Concetti Chiave
- Il principe deve affrontare un dilemma tra mantenere la parola data e utilizzare l'astuzia, poiché i disonesti spesso ottengono risultati migliori.
- Un principe efficace deve possedere una doppia natura, agendo sia come uomo, attraverso le leggi, sia come bestia, attraverso la forza.
- È fondamentale che il principe sappia simulare e dissimulare, mascherando le sue azioni per non perdere il supporto del popolo.
- Il principe deve apparire dotato di tutte le qualità desiderabili, anche se in realtà non le possiede, per mantenere il consenso tra i sudditi.
- Machiavelli sottolinea che il potere del principe deve essere orientato al benessere dei sudditi, poiché il volgo giudica solo l'apparenza e i risultati.
Il Dilemma del Principe
I capitoli de Il Principe presentano lo stesso impianto argomentativo, soprattutto il XVII e il XVIII: sarebbe bello se il principe mantenesse la parola data e non usasse l'astuzia, tuttavia i disonesti hanno fatto grandi cose. In altri termini: coloro che hanno saputo raggirare le menti degli uomini, hanno avuto risultati migliori rispetto a coloro che si sono fondati sull'onestà. Dopo aver enunciato la tesi, procede con l'esposizione argomentativa.
La Doppia Natura del Principe
Machiavelli in questo capitolo ripropone il procedimento dilemmatico del I capitolo. Vi sono due modi di combattere: con le leggi, o con la forza; il primo è proprio degli uomini, il secondo delle bestie. Tuttavia le leggi sovente non bastano ed è quindi necessario utilizzare la forza. Un principe deve dunque saper comportarsi da bestia, oltre che da uomo. Infatti la leggenda del centauro che alleva Achille ha un fondo di verità: gli uomini devo essere educati con una parte che afferisce alla ragione e con l'altra che afferisce alla forza bruta. Il principe deve essere una volpe, per riconoscere le trappole (astuzia), e un leone, per sconfiggere i nemici (forza).
L'Arte della Simulazione
Il principe non deve mantenere la parola data se ciò gli si ritorce contro e se vengono a mancare i motivi che l'avevo indotto a promettere. Se gli uomini fossero buoni, questo insegnamento sarebbe sbagliato, ma, poiché gli uomini sono meschini, è corretto. Il principe deve però riuscire a mascherare, a colorire i suoi tradimenti; deve essere capace di simulare e di dissimulare. Il principe troverà sempre uomini ingenui e ottusi in quanto, l'uomo è attaccato alla circostanza immediata, non è lungimirante e perciò facile da ingannare.
L'Apparenza e la Realtà
Machiavelli afferma che il principe non debba presentare tutte le qualità, ma deve apparire come se le avesse. Ovviamente questo messaggio di Machiavelli creò molto scandalo essendo opposto a quello evangelico della Chiesa. Ciò che salvò Machiavelli è che nella sua ottica il potere del principe è funzionale al benessere dei sudditi. Il principe deve parlare di fede, carità, umanità, integrità e religione in quanto il volgo giudica solo l'apparenza e il risultato, non si cura dei mezzi utilizzati per arrivare a quel risultato. La maggior parte del mondo è costituita da volgo, sono i pochi a conoscere l'essenza del principe e codesti di fronte alla grande massa non hanno spiraglio.
Domande da interrogazione
- Qual è il dilemma principale che affronta Machiavelli nel suo trattato "Il Principe"?
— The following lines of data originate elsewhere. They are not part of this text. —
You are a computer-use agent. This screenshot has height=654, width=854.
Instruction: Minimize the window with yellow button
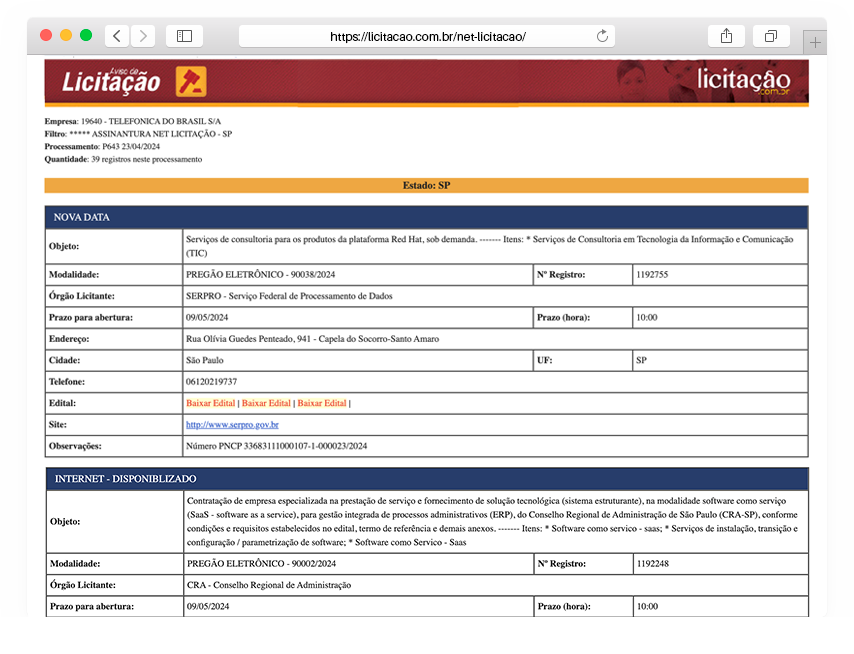coord(66,35)
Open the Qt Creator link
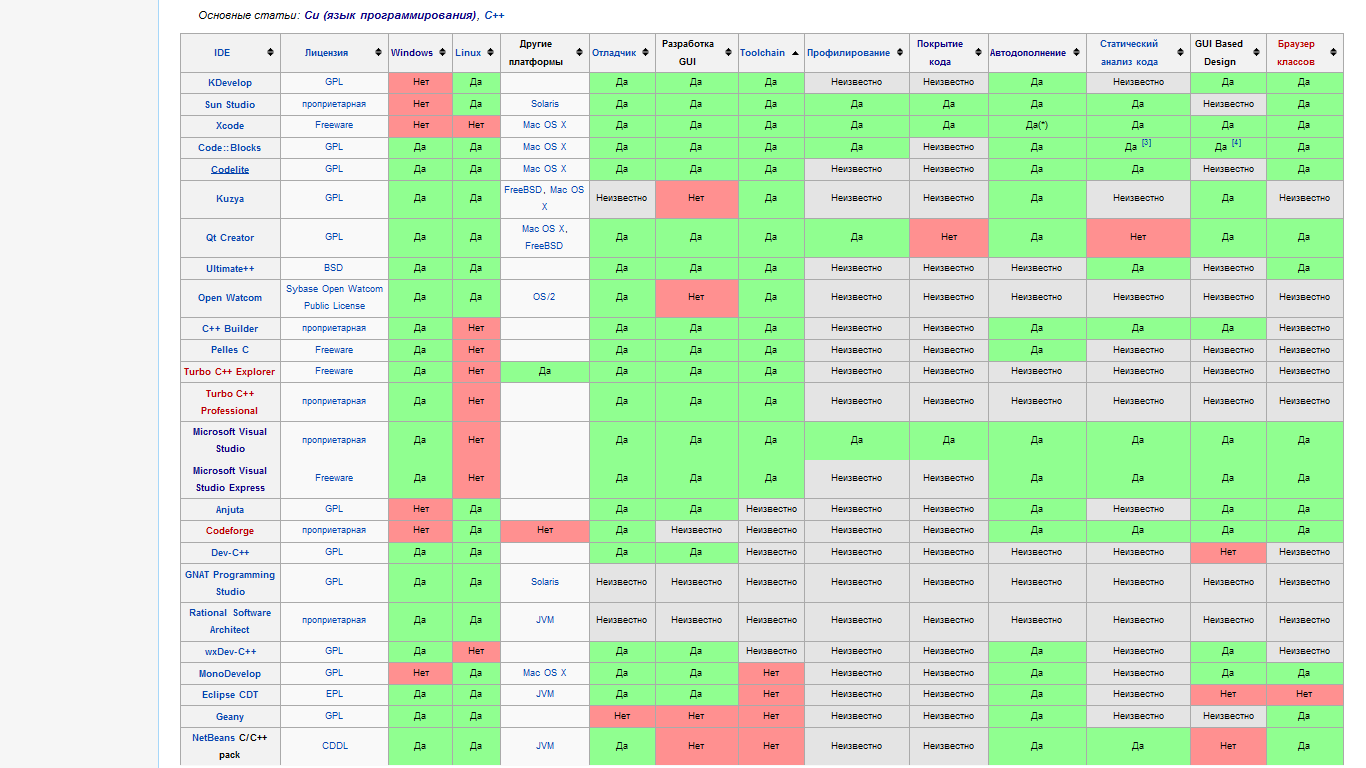Screen dimensions: 1366x768 (230, 238)
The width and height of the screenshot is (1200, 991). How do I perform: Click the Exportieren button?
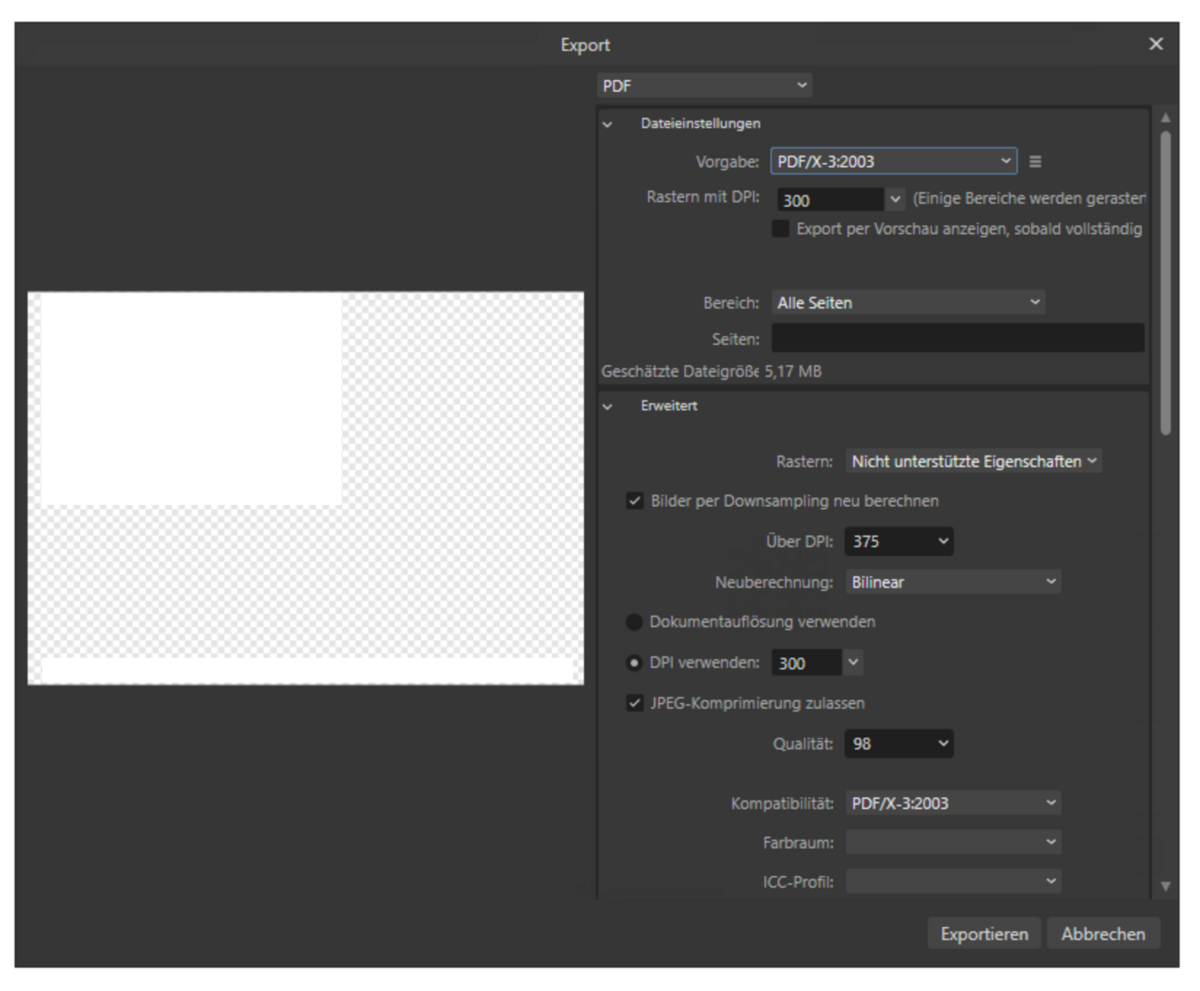(x=984, y=934)
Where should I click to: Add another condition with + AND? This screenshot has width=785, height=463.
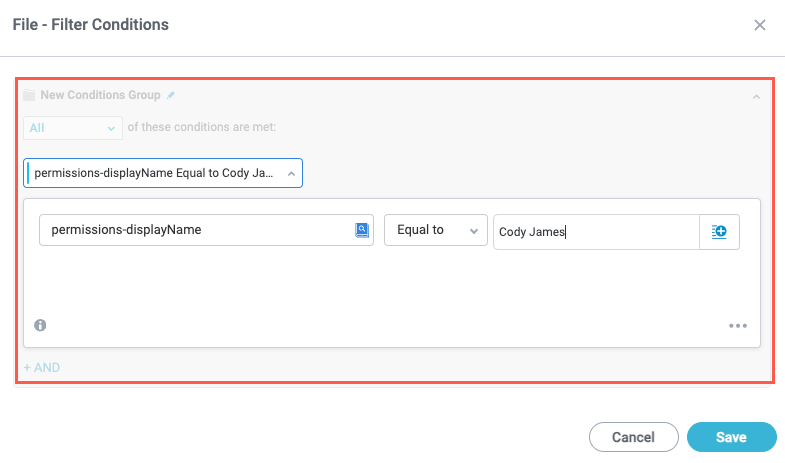(x=42, y=367)
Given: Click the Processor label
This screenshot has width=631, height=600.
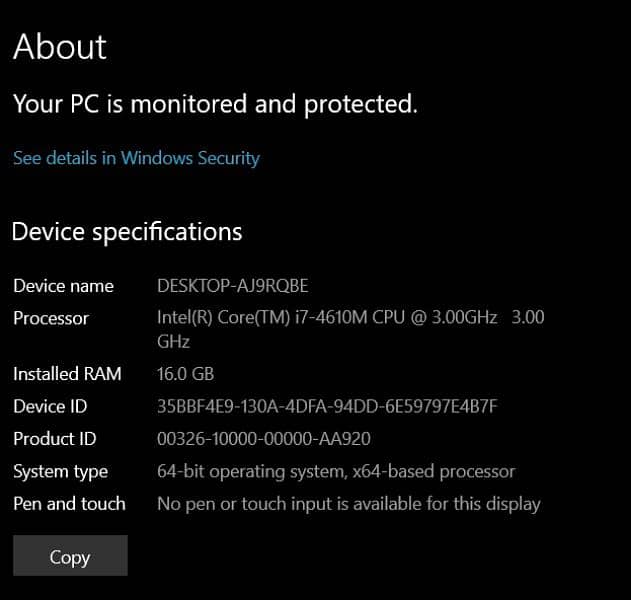Looking at the screenshot, I should pos(51,318).
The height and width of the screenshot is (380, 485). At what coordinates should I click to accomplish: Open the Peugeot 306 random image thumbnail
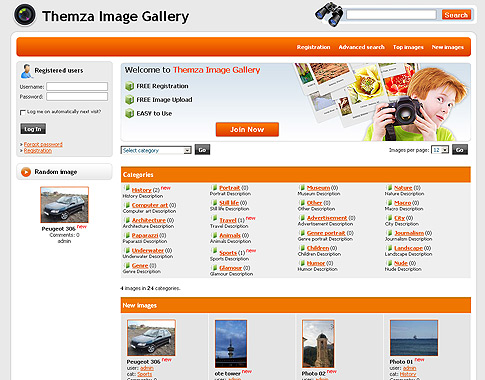[64, 205]
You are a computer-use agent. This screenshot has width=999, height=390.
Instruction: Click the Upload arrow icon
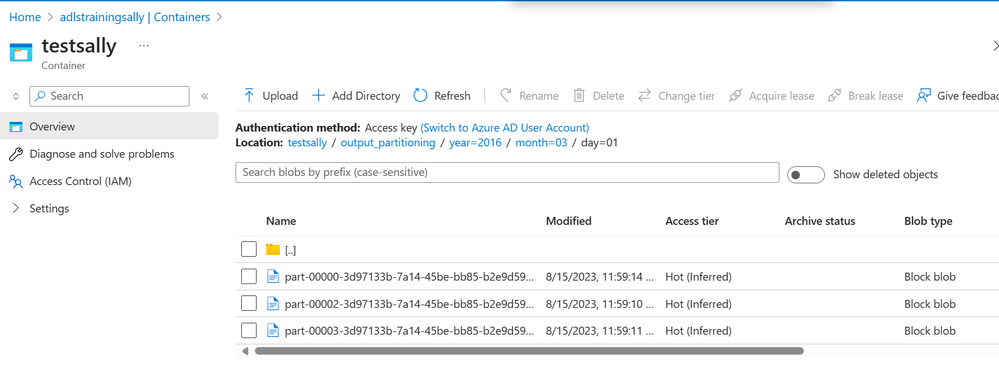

- Come deve comportarsi un principe secondo Machiavelli?
- Qual è l'importanza della simulazione per un principe?
- Qual è il ruolo dell'apparenza nel potere del principe?
Machiavelli evidenzia il dilemma tra mantenere la parola data e l'uso dell'astuzia, sottolineando che i disonesti spesso ottengono risultati migliori rispetto a chi si basa sull'onestà.
Un principe deve saper combattere sia con le leggi che con la forza, comportandosi da volpe per riconoscere le trappole e da leone per sconfiggere i nemici, unendo ragione e forza bruta.
Il principe deve saper simulare e dissimulare, non mantenendo sempre la parola data se ciò gli è sfavorevole, poiché gli uomini sono spesso ingenui e facili da ingannare.
Machiavelli sostiene che il principe deve apparire dotato di tutte le qualità, poiché il volgo giudica solo l'apparenza e i risultati, ignorando i mezzi utilizzati per ottenerli, il che è fondamentale per il benessere dei sudditi.